Already have Spybot and regularly clean out all the assorted nasties. But thanks, just the same. I don't want to jinx myself but it seems to be working better tonight (why? I have no idea. It doesn't necessarily mean anything, as it may crash at any moment, but having hours and hours of uninterrupted computer function is a nice surprise).

Fingers crossed.

Tatinger.


----------



## Makaveli79 (Jul 17, 2003)

Hi Tatinger, just got some questions and a suggestion for ya, I'm not an expert at these things but I have been able to fix quite a bit of problems like you're having on the computers within my network. Anyways you said you installed the same 10GB HD in your new computer right? Is that the hard drive you are currently using for your Win98 OS? Or are you using one of the new HD's? The other question I had is this, you said in your old computer you had 64MB memory, now you have 128MB, did you get rid of the old memory? Or did you simply install an extra 64MB memory chip? If you installed a new 64MB chip, maybe your old Memory could be causing the freezing of the computer because the pins could be dirty. That's been an issue in several of my comps and what I did to fix that usually is take out the memory chip and gently clean the pins with a pencil eraser to clean it up, usually fixed the problem if it was memory related. I wouldn't worry about your Mouse causing the problem because I doubt that's an issue there. Could be the Audio/Video but if you have a new mainboard it shouldn't be acting up, I would say u most likely have a hardware issue if you installed a new OS and are still having the problem, you might want to talk with the guy who upgraded your computer to find out exactly what parts he used from the older computer, they may need to be replaced  Hope this helps ya, BTW just a little tip for you or anyone one else interested in knowing, if you DO fix the problem and it was software related (maybe your OS wasn't installed correctly or has registry errors?) it's always good to make a backup and keep a fresh working copy of windows and the registry around. I figured out my own little way to do this which I prefer over all other methods I've seen, seems to be the fastest and most effective for me since I work on a network and people are always installed crap files to my computers and messing up the operating system. 
This is what I do to make and restore a backup on my Win98SE.

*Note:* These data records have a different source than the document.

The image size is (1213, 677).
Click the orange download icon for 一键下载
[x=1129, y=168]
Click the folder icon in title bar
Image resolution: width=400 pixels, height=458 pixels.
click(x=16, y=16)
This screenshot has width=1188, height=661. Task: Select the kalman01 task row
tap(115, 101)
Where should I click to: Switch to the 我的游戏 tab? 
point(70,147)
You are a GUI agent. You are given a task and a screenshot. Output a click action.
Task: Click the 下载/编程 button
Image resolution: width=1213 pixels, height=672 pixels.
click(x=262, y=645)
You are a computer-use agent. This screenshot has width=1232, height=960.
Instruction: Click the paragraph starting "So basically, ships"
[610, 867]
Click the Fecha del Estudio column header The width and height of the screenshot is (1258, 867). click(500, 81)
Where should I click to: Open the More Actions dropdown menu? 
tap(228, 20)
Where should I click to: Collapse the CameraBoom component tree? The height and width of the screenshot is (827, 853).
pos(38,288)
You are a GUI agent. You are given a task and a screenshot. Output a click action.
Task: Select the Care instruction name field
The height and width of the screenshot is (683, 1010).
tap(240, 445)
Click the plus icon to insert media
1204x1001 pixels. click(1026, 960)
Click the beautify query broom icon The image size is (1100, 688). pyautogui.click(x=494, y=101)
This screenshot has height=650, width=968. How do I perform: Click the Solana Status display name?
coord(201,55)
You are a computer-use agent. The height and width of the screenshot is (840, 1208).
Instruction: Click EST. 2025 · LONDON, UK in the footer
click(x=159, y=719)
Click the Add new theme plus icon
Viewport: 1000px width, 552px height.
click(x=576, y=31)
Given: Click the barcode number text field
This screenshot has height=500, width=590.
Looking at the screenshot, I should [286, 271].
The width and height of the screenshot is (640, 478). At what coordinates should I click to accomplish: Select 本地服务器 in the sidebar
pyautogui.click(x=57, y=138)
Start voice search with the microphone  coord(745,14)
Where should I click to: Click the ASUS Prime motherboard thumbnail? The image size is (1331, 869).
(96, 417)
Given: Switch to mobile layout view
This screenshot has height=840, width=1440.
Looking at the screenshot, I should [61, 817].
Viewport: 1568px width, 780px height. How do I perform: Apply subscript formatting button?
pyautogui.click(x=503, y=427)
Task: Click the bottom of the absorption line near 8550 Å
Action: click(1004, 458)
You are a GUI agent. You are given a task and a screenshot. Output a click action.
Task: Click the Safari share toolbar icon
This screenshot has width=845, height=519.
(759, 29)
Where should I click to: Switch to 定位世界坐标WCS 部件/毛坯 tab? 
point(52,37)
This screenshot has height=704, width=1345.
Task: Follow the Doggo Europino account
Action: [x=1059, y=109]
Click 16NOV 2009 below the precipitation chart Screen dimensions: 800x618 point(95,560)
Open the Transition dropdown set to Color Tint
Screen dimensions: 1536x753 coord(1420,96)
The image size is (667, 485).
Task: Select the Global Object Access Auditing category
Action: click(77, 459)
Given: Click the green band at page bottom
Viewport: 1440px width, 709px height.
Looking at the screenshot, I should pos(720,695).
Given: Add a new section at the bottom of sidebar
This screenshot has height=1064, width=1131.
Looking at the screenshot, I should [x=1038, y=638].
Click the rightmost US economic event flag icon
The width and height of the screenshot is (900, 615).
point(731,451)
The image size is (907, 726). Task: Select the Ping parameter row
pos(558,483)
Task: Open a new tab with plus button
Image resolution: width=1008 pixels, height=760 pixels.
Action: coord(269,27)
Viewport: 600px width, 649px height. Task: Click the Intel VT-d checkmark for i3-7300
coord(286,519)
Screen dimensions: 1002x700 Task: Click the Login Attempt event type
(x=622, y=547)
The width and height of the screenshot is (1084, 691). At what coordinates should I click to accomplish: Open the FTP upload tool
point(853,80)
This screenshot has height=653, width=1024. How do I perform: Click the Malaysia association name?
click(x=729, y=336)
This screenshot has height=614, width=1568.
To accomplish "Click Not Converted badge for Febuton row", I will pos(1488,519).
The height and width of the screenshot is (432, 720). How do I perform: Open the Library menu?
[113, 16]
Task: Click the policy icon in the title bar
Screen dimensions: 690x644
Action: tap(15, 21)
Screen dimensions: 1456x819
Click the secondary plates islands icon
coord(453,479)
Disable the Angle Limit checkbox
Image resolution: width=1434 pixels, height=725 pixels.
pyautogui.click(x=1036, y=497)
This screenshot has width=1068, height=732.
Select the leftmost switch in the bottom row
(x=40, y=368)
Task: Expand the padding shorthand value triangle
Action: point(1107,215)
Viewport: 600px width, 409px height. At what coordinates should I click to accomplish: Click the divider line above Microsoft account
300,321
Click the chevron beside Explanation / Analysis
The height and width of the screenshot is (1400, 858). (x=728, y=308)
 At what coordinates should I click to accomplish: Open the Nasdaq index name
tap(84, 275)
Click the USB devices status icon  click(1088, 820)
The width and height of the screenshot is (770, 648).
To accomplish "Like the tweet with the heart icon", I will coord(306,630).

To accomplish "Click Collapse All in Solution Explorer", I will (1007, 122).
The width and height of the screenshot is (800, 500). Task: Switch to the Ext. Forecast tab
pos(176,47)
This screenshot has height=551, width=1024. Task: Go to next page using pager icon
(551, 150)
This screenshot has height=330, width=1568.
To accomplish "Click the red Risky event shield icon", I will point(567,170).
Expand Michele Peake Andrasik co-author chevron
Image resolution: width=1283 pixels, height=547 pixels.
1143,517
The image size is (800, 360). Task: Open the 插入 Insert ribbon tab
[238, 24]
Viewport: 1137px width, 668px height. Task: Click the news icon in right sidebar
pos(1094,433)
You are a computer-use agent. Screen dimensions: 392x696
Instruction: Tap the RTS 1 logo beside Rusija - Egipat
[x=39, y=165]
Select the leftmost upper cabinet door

1) Create a new directory and call it "Backup" or whatnot.

2) Go into your Windows directory and select all the files and directories by pressing CTRL+E then scroll down to find the Win386.swp file and unselect it by holding down CTRL and doing a left click on it. (You may need to activate to option to "View hidden system files" you can activate that in the folder options under "View")

3) Copy all the selected files to your new "Backup" directory.(except win386.swp which is your virtual memory (swap file) because it cannot be copied and will stop the process, it is created every time you start windows and does not need to/nor can it be copied while running windows.)

That's it, now you have a backup of your registry, network settings, installed programs, everything. So if for any reason some software starts to fail (like your OS for example) and freezing up due to registry errors or a million other things, there's a VERY simple process to recuperate your OS even if it won't even start, just need a little DOS knowledge (not really because i'm bored and going to tell you how to do it anyways  )
To use your backup copy if all goes bad do the following:

1) Boot up your computer and hit F8 repeatedly before the Windows Logo screen pops up, this will bring you to a menu with several options to start in safe mode, normal mode, DOS, etc. You want to reboot in MS-DOS to bring you to the command prompt.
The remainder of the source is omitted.